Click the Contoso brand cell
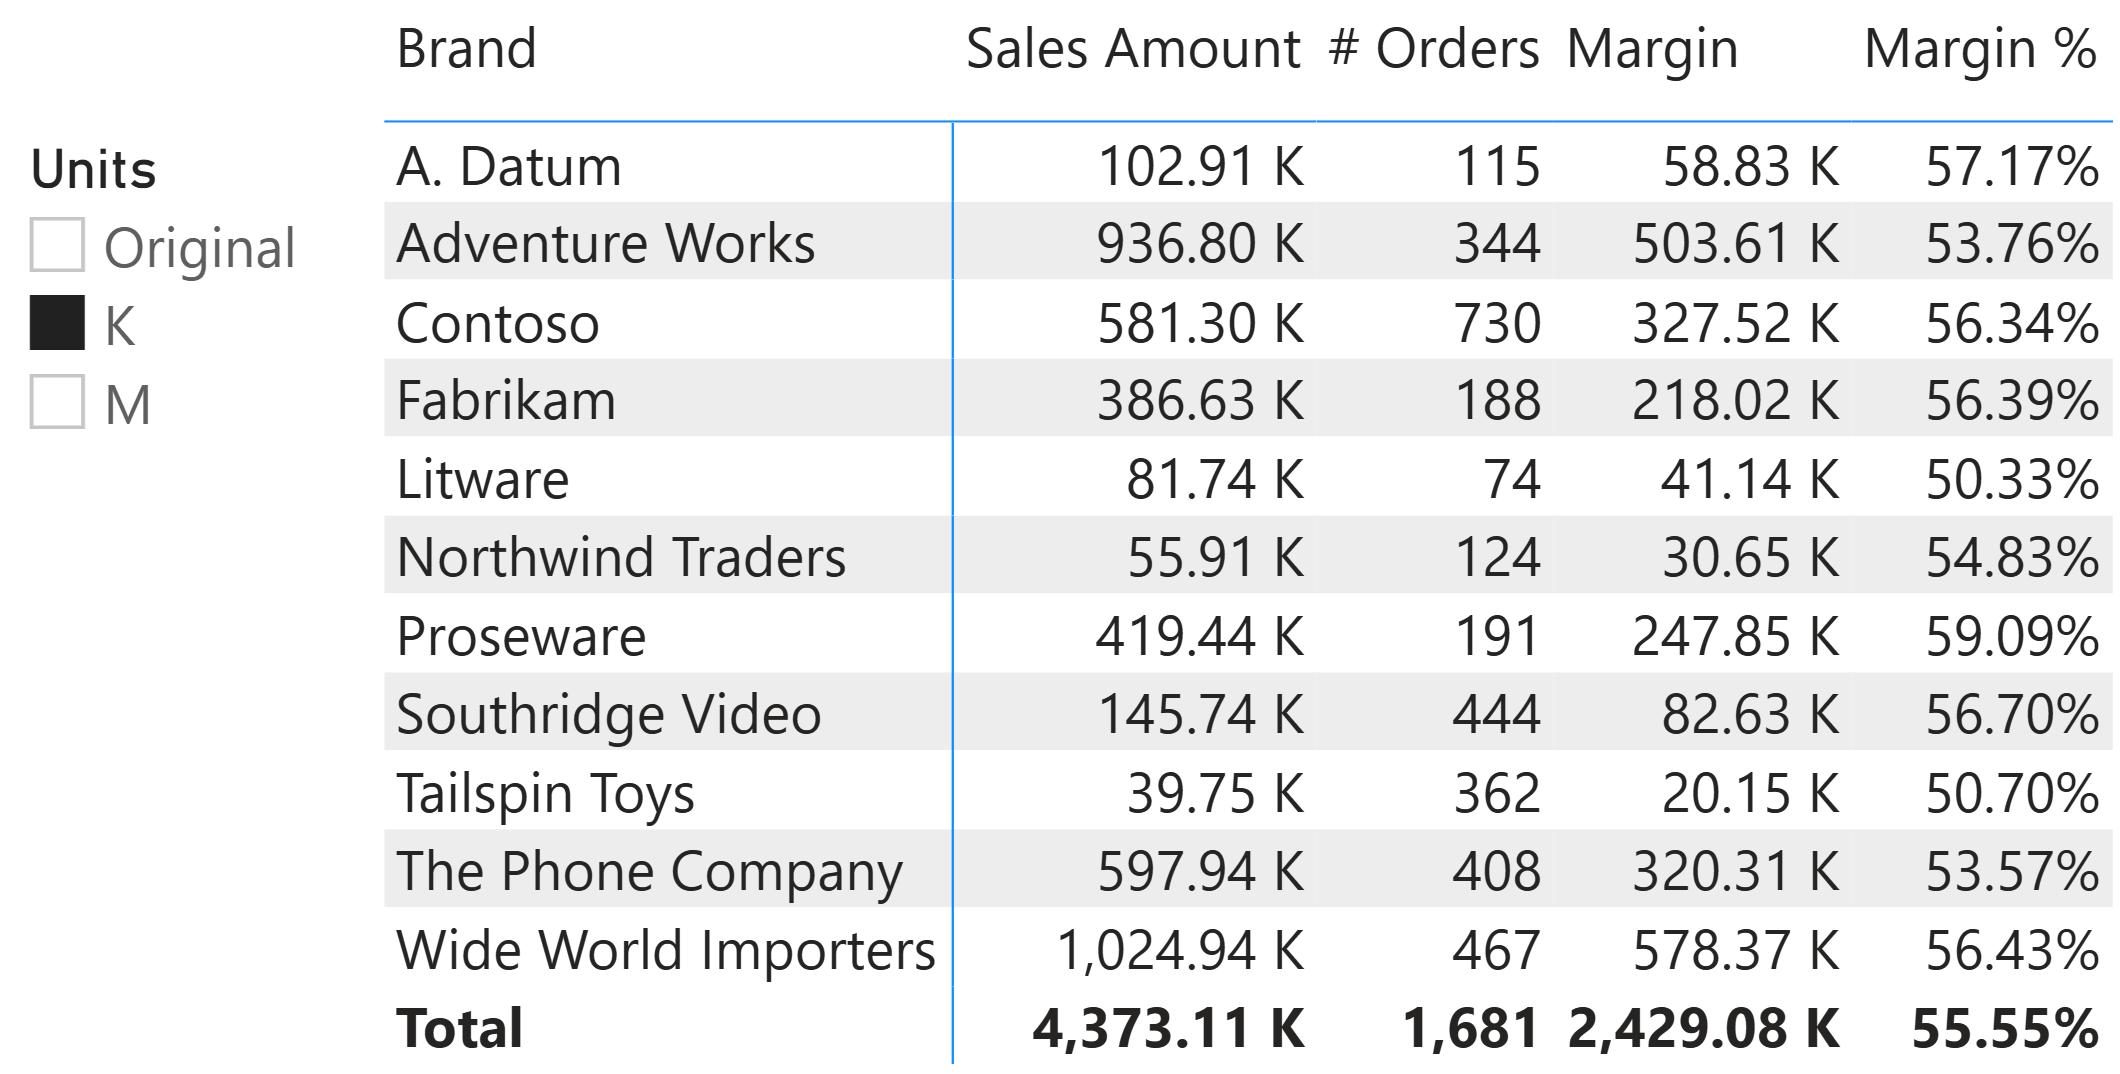This screenshot has height=1074, width=2120. (x=497, y=323)
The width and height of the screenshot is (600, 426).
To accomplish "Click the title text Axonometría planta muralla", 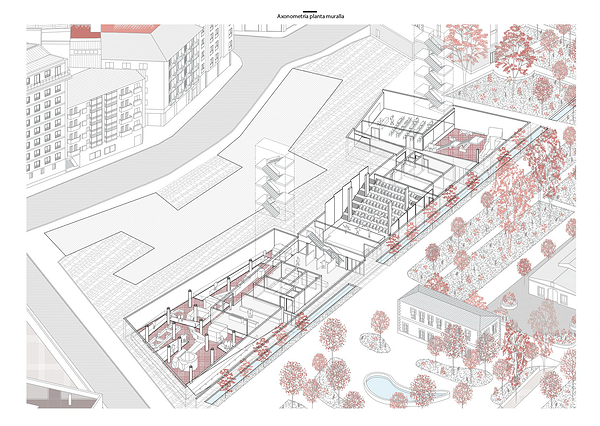I will pyautogui.click(x=309, y=17).
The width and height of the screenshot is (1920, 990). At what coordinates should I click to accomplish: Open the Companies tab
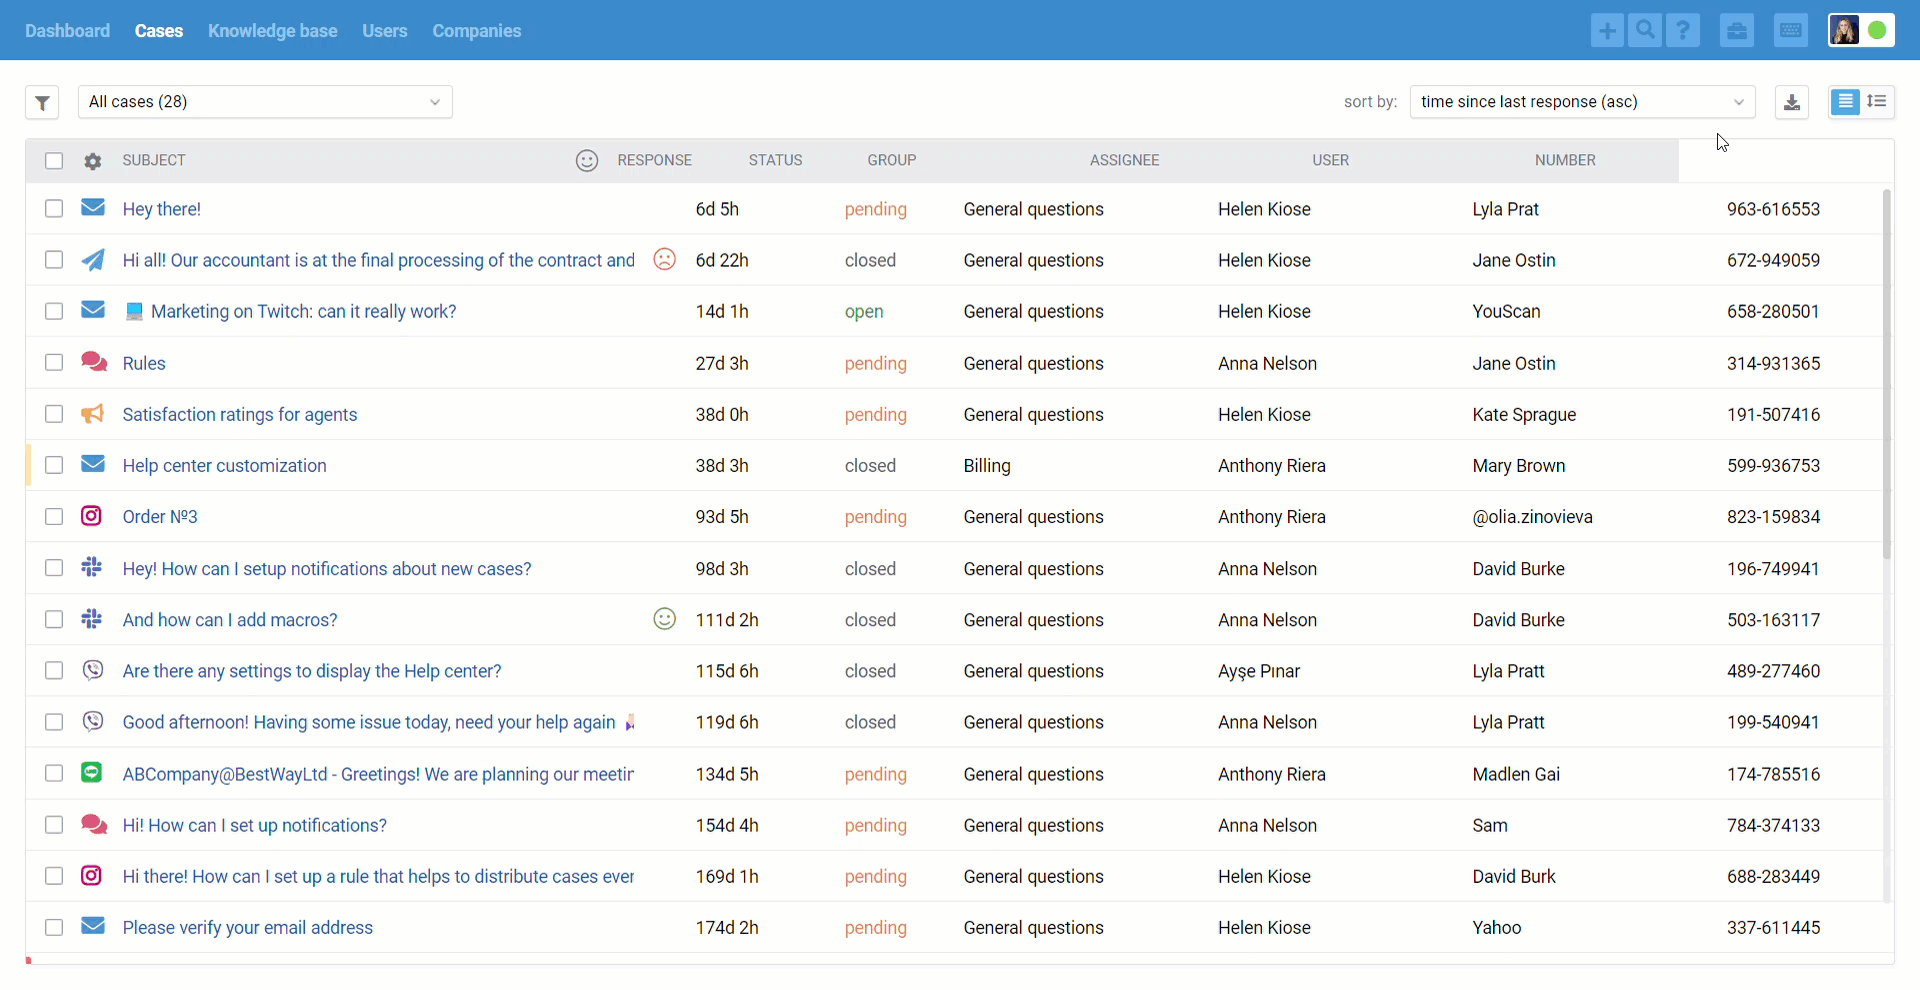click(476, 31)
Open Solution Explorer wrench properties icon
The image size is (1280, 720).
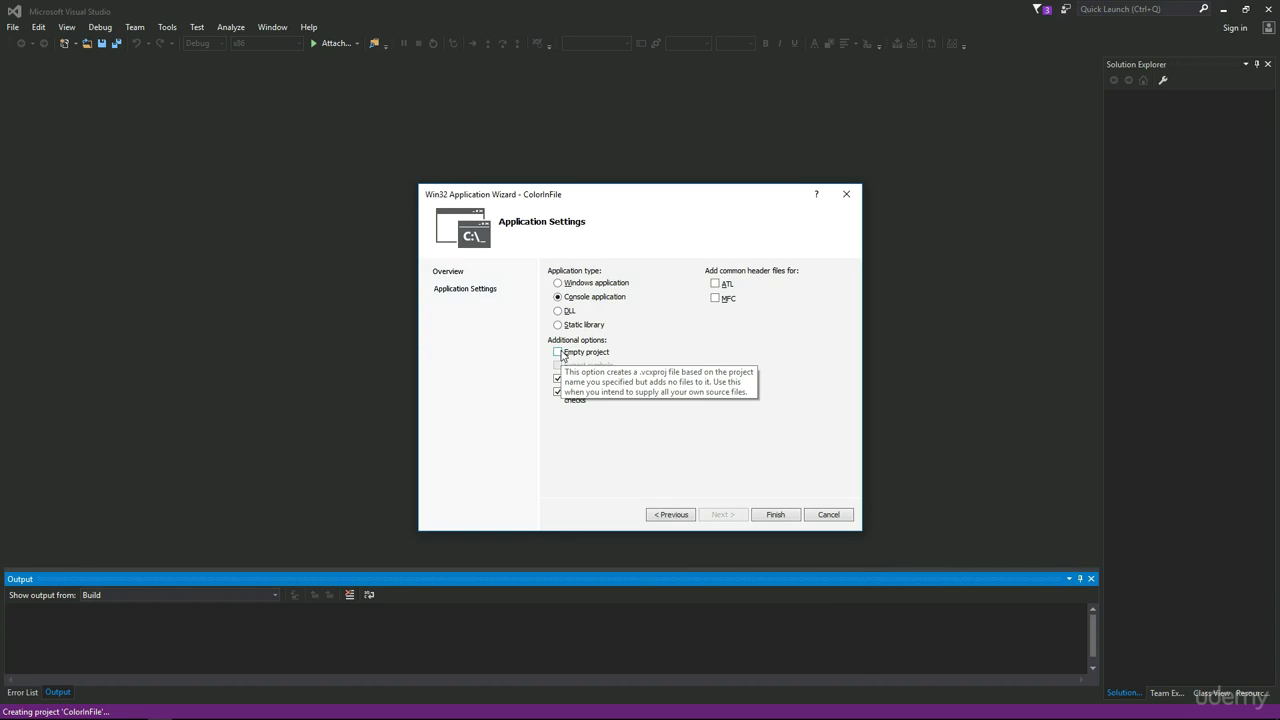pos(1163,80)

============

▶ **PROMPT**:
With pictures omitted, reproduce exactly the lines from the line containing "The width and height of the screenshot is (1920, 990)." through the end of the data above.

▶ **YOUR SOLUTION**:
The width and height of the screenshot is (1920, 990). At what coordinates should I click to accomplish: Open the Companies tab
click(476, 31)
Open Solution Explorer wrench properties icon
The image size is (1280, 720).
pos(1163,80)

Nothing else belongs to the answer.